Each Didget can have up to 255 different tags attached to it.  There can be tens of thousand of different tags to choose from and each tag value can be a string, a number, a boolean, or other value type. We have a set of predefined tags such as .event.Holiday, .date.Year, and .activity.Sport but the user is free to define any additional tags and immediately begin attaching them to any Didget.

Attaching tags to Didgets and performing queries based on them, works exactly the same way for photos, documents, music, videos, or any other type of Didget.

Sunday, December 2, 2012

Video Demonstration of our Browser

After much trial and error, I was finally able to capture a video of our Didget Browser in action. The video was limited to only 5 minutes, so I had to move fast and could only show a few features, but it gives a good demonstration of the speed at which we can query any given Chamber populated with lots of Didgets.
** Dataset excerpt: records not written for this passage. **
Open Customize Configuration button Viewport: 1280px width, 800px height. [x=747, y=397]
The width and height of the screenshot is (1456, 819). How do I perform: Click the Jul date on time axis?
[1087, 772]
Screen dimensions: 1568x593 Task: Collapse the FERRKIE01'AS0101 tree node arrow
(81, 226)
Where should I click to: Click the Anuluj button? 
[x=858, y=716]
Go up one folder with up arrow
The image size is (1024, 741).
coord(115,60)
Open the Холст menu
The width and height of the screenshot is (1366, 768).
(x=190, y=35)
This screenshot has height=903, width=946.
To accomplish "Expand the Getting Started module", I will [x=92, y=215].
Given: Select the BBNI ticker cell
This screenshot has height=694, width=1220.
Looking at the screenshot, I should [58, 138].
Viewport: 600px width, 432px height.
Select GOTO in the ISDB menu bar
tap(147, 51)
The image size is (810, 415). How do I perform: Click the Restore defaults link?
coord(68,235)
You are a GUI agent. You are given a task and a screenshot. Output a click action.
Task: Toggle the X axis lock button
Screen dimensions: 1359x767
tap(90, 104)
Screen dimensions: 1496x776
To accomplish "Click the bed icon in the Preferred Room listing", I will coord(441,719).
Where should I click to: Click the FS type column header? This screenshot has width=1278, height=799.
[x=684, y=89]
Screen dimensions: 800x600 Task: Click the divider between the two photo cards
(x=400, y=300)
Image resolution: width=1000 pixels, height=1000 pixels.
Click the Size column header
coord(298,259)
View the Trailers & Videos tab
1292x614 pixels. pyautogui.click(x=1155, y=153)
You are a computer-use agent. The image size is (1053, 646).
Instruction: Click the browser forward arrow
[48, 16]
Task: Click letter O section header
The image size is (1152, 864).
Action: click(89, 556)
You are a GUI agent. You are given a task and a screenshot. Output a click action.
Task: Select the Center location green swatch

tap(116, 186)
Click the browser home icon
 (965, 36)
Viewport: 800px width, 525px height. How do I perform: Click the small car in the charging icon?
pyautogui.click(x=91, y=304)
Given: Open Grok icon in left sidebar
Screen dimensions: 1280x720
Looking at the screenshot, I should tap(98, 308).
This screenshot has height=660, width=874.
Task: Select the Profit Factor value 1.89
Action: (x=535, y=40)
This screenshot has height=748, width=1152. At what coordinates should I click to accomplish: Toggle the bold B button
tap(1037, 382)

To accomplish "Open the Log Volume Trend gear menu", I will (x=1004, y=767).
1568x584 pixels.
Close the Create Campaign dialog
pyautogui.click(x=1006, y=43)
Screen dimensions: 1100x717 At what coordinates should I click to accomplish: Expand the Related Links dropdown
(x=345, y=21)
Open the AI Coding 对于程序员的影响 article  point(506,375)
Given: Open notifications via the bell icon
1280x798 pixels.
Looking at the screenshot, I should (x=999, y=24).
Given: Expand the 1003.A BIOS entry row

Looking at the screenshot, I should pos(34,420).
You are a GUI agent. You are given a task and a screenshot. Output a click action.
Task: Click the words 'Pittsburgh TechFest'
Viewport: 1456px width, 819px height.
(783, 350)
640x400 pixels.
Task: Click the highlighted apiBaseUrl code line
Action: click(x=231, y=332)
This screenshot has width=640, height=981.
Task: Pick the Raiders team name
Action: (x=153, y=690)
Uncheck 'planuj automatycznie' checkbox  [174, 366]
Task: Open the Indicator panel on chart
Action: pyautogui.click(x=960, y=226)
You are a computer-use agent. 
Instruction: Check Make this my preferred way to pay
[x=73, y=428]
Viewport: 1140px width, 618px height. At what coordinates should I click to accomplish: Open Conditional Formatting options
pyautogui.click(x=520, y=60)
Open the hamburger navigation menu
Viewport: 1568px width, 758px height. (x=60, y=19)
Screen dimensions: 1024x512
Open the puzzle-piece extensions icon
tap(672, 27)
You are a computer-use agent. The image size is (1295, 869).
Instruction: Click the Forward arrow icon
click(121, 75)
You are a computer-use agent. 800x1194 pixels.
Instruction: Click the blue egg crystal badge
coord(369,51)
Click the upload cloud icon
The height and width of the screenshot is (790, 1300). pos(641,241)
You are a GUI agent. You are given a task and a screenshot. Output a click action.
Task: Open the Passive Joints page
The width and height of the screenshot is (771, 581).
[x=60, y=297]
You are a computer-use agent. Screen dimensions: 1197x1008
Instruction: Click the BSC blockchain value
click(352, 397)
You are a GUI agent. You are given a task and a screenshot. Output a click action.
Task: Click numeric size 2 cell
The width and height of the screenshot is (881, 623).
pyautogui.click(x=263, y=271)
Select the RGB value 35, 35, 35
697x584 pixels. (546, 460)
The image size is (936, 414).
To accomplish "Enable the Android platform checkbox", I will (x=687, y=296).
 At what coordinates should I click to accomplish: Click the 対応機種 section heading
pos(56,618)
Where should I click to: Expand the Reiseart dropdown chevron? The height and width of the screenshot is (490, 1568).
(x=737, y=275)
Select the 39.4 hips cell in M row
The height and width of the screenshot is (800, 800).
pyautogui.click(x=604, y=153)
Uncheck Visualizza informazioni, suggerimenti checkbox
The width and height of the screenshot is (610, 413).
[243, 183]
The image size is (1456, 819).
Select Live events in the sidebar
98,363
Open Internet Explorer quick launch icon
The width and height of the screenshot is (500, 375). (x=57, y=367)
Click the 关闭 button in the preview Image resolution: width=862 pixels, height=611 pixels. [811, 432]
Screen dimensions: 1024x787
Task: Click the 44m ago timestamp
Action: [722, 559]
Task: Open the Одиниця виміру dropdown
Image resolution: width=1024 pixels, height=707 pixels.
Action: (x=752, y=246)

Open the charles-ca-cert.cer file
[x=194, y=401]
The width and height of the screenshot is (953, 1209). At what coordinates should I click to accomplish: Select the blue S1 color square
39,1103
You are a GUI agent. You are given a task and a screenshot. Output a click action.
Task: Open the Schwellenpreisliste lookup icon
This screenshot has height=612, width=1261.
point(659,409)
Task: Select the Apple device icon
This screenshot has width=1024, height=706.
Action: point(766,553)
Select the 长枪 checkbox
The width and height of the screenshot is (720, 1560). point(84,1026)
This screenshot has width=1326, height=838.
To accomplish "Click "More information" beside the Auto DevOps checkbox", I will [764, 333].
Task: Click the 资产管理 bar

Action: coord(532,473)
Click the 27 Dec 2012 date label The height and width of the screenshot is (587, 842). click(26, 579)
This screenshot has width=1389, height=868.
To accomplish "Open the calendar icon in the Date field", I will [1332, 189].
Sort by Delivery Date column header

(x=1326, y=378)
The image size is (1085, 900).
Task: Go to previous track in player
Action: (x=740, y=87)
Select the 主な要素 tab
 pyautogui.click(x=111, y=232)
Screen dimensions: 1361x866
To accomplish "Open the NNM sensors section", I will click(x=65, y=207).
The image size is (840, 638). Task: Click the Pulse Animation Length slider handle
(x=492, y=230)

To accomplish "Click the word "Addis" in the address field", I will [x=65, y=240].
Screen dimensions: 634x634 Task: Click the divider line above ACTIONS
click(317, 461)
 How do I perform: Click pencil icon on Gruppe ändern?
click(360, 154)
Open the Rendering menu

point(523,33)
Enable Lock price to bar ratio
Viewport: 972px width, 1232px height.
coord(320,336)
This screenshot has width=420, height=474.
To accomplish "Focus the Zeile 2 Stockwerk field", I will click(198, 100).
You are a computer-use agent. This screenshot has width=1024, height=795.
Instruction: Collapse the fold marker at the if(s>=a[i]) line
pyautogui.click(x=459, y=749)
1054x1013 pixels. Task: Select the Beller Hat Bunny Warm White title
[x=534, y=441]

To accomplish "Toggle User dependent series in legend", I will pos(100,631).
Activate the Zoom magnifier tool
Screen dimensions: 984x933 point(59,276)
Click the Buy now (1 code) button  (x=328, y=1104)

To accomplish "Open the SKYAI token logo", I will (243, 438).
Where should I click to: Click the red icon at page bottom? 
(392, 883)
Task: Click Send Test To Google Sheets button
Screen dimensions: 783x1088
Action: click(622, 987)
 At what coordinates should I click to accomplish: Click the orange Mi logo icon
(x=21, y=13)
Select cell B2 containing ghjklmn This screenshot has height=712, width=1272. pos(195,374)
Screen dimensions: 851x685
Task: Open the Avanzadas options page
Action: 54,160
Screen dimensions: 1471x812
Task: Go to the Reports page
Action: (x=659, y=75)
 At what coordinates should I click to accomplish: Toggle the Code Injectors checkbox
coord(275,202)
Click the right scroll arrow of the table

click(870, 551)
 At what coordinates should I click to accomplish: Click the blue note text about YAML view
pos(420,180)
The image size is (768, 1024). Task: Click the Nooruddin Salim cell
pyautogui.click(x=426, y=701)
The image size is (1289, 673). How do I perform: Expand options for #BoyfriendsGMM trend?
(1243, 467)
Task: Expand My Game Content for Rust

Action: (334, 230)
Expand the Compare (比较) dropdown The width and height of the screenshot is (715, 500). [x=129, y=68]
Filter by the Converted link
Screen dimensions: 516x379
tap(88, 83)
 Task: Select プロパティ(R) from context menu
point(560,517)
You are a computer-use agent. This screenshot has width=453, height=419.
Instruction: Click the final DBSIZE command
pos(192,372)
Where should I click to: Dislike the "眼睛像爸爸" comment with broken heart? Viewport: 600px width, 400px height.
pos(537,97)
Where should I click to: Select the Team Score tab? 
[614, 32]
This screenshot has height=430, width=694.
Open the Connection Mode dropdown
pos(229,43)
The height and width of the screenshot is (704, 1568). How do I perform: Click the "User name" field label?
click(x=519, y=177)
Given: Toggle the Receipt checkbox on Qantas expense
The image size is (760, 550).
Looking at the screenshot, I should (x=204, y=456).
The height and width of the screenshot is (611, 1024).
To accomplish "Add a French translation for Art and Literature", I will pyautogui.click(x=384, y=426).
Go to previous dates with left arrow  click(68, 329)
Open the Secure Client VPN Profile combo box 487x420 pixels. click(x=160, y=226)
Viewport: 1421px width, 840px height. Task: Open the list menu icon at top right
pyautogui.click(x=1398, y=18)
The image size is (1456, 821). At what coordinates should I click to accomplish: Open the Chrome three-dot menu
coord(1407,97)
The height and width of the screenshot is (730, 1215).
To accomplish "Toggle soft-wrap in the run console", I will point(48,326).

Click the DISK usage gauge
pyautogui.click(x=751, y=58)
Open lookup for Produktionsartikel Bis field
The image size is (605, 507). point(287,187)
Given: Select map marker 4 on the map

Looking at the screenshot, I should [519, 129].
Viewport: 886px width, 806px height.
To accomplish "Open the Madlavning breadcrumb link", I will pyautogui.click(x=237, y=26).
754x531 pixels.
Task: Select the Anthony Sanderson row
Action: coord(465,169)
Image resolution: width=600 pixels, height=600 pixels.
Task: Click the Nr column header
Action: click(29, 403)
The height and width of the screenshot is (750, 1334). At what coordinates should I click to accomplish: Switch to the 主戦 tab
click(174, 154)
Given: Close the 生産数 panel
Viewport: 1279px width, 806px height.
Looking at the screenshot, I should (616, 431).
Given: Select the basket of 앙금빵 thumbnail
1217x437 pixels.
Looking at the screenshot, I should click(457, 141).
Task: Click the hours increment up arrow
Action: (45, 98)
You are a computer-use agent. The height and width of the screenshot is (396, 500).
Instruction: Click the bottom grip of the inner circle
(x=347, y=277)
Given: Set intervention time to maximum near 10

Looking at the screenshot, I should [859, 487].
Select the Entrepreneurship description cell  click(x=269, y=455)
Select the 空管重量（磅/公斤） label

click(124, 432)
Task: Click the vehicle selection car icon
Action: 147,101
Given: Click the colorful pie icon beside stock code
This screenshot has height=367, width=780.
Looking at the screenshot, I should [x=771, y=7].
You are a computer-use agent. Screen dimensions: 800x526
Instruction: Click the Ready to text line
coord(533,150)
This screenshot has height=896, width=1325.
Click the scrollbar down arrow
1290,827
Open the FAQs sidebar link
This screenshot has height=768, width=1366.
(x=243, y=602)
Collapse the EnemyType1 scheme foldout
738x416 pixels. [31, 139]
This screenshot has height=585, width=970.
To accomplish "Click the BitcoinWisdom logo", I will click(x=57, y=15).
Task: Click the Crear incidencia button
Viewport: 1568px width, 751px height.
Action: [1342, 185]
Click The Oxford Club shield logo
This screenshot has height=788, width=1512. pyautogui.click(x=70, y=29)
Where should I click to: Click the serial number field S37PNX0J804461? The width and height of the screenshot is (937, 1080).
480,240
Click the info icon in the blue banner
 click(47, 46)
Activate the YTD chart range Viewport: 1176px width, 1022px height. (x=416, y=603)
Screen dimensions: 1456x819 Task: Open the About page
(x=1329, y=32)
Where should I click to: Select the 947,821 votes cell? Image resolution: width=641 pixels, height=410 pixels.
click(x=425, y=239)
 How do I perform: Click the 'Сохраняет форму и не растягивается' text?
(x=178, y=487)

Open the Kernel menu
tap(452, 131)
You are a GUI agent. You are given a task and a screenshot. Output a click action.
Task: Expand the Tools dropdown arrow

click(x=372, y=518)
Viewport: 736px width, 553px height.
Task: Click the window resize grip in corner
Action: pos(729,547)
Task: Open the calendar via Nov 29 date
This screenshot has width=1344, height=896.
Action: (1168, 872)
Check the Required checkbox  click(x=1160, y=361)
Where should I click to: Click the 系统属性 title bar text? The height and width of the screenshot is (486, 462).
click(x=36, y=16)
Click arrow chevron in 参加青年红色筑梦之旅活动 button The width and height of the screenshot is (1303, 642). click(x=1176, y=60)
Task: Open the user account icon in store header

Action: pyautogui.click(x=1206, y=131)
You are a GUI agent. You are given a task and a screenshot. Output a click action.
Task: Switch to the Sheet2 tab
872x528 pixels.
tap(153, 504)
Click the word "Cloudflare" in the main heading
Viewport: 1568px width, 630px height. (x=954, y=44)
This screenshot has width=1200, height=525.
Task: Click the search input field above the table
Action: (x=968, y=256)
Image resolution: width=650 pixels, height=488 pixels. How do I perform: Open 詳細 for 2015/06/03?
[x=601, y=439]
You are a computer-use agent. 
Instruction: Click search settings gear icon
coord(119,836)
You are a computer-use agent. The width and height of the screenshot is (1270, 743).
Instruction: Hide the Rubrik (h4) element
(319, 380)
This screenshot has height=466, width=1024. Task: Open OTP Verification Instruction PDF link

You can watch the video at:

The Didget Browser was running on a Windows 7 PC and was created using the open-source, cross-platform GUI library called Qt. It can easily be ported to the Linux and Mac OSX operating systems. It sits on top of our Didget Management System using its API to perform much of its work.

The PC I used was a 3 year old Gateway machine I bought at Costco for $500. It has an Intel Core 2 processor, 4 GB of DDR2 RAM, and a 750 GB HDD. This was not a high-end box even when I bought it, let alone now. If you are impressed with the speed at which we are able to perform queries and to display large lists of tag values, please keep in mind it is NOT due to speedy hardware.

Whenever we perform a query, we look at the metadata records for each Didget within the Chamber. This would be analogous to checking each iNode in an Ext3 file system when querying files. The same is true whenever we refresh the contents of the Status Tab. We look at each and every Didget metadata record and tally up a total of all the different categories displayed.

It is important to know that we do not have a separate database that we are querying like indexing services such as Apple's Spotlight or Microsoft's Windows Search do. Such databases can take hours to create and can easily become out of sync with the file metadata that they index.

Some of the query operations that we perform could be accomplished on a regular file system using command line utilities. For example, I can get a list of all .JPG files on my file system by entering the command:

 C:>Dir *.jpg /s

The main difference is that on that same machine with the 500,000 files, this command takes nearly 3 minutes to complete. If my NTFS volume had 3 million files on it, the same command would take approximately 20 minutes to complete. Using the Didget Browser, we are able to accomplish the same task in under ONE second. In fact, we can get a list of all the JPG Photo Didgets in under one second even if there are 25 million of them.

The differences in speed between our system and conventional file systems is even more pronounced when we must do even more complicated queries. Try to find all .JPG photos in a file system that have two extended attributes attached with the key:values of Place=Hawaii and Event=Vacation. We can find all the Didgets with those two tags attached in just a couple of seconds. File systems (the ones that even support extended attributes) will require a very long time.